[concours] The myth of older versus newer cars in a class

Well,

I waded through ALL the individual XJS placings during 2001. There were 81
JCNA entries in Champion and Driven for which the age of the car was given.
I found no significant difference in trend between the two divisions, so
I’ll just report on the combined total.

In 2001, there was not a single XJS at any reported show that was older
than 1982. A division into “pre HE” and “HE” would not have helped a single
entry this year.

In 2001, there were very large numbers of entries from model years 1990,
1991, 1995, and 1996. Division into a “mid-era” and “body-color-bumper”
class would result in a “mid-era” class twice as big as the “later” class.
So dividing the class would still result in some big classes.
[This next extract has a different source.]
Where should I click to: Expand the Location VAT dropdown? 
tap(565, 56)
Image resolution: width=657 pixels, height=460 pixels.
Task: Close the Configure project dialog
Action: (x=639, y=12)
The years that did BEST in placement were 1984 and 1989. 1991 did the worst.

I did several trendlines but they basically showed flat across the years.

The conclusion I reach is what I stated - new cars do NOT do any better
than old cars. If it’s desired to split the XJS class because of large
numbers of entries, I suggest that it’d be better to do it as “Open” and
“Closed” rather than by age. The data (and history of other classes) also
suggest that the number of entries should begin to drop in another couple
of years as the number of XJ Series entries is now dropping year by year.
Accordingly, any split should be made so that it can be undone when XJS
become less common at shows in about 4 or 5 years.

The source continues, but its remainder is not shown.